Using a Cox proportional hazards model, we also assessed the MFS predictive value of the parameters that were significant in univariate analysis (that is, Scarff-Bloom-Richardson histological grade, lymph node status, macroscopic tumor size, and ERα, PR, and ERBB2 status (Table S1 of Additional file 1) and PIK3CA mutation status). The prognostic significance of PIK3CA mutation status persisted in the ERBB2+ tumor subgroup (P = 0.023) (Table 4) but not in the total tumor population or in the PR+ tumor subgroup. Since the patients were not treated with ERBB2-targeted treatment, these results address the outcome of ERBB2+ tumors affected by surgery and chemotherapy but not targeted therapy like trastuzumab or lapatinib. The independent prognostic value of PIK3CA mutation status in patients with ERBB2+ breast cancer should now be tested in a larger series of patients included in randomized prospective ERBB2-based clinical trials.

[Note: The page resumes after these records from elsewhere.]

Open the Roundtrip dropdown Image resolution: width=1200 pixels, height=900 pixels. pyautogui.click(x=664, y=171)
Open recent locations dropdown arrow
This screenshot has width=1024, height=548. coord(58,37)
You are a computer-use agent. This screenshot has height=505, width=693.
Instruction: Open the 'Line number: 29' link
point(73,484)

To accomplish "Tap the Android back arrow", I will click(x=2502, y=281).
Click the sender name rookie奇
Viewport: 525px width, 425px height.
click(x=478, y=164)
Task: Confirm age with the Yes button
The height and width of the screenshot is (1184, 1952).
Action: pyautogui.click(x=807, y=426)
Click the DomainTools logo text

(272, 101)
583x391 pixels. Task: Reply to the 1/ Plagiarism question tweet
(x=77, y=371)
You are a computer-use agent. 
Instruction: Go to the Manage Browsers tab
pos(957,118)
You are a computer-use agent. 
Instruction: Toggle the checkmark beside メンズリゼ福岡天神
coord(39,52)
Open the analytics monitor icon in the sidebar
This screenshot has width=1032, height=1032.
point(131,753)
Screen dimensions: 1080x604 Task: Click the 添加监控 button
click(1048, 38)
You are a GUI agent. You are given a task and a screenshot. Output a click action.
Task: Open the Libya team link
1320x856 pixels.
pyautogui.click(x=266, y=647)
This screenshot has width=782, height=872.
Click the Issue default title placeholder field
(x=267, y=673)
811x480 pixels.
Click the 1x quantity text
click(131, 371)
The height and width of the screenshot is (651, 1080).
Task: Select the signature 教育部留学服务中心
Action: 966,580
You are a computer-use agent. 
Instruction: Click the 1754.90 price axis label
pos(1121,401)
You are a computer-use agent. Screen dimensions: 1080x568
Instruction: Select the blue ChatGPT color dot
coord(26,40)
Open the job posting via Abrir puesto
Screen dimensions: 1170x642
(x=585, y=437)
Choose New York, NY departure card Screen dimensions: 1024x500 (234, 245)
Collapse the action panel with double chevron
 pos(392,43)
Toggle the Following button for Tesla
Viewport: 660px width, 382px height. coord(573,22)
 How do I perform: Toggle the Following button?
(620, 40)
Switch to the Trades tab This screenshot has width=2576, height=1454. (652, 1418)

Table 4 Multivariate Cox analysis of metastasis-free survival in the total population and in subgroups of patients with breast cancer

PIK3CA mutation is also an emerging tumor marker that, in the future, might be used in the process of choosing a treatment. Indeed, ERBB2 inhibitors (trastuzumab and lapatinib) are clinically active in women with ERBB2+ breast cancer, but recent studies suggest that PIK3CA-mutated tumors could be resistant to these drugs [32, 33]. There is also evidence showing that tumors with PI3K/AKT pathway activation including PTEN loss or PIK3CA mutation or both are less sensitive to trastuzumab treatment [17]. Interestingly, this resistance appears to be reversed by mammalian target of rapamycin (mTOR) or PI3K inhibitors [33]. A final validation of PIK3CA mutation as an independent predictor of the response to trastuzumab treatment in ERBB2+ breast cancer needs a prospective randomized study. Our results also support the emerging role of PIK3CA mutation status in the management of future gene-based therapies (ERBB2, mTOR, or PI3K inhibitors used alone or in combination) for breast cancer, particularly in patients with tumors with activated PI3K/AKT pathway [34, 35]. ERBB2 amplification and PIK3CA mutation were recently validated as biomarkers of sensitivity to single-agent PI3K inhibitor (GDC-0941) therapy in breast cancer models [35].

Conclusions

This study of 452 breast tumors confirms the high prevalence (33.4%) of PIK3CA mutations. The frequency of PIK3CA mutations differed markedly according to ERα, PR, and ERBB2 status, from 12.5% in triple-negative tumors to 41.1% in the HR+/ERBB2- subgroup. Subgroup analysis of patient survival identified PIK3CA mutation status as an independent prognostic value in patients with ERBB2+ breast cancer. These findings should be confirmed in larger series of patients included in a randomized prospective ERBB2-based clinical trial. Then PIK3CA mutation status could serve as a new independent prognostic tool when selecting targeted therapies for patients with ERBB2+ breast cancer.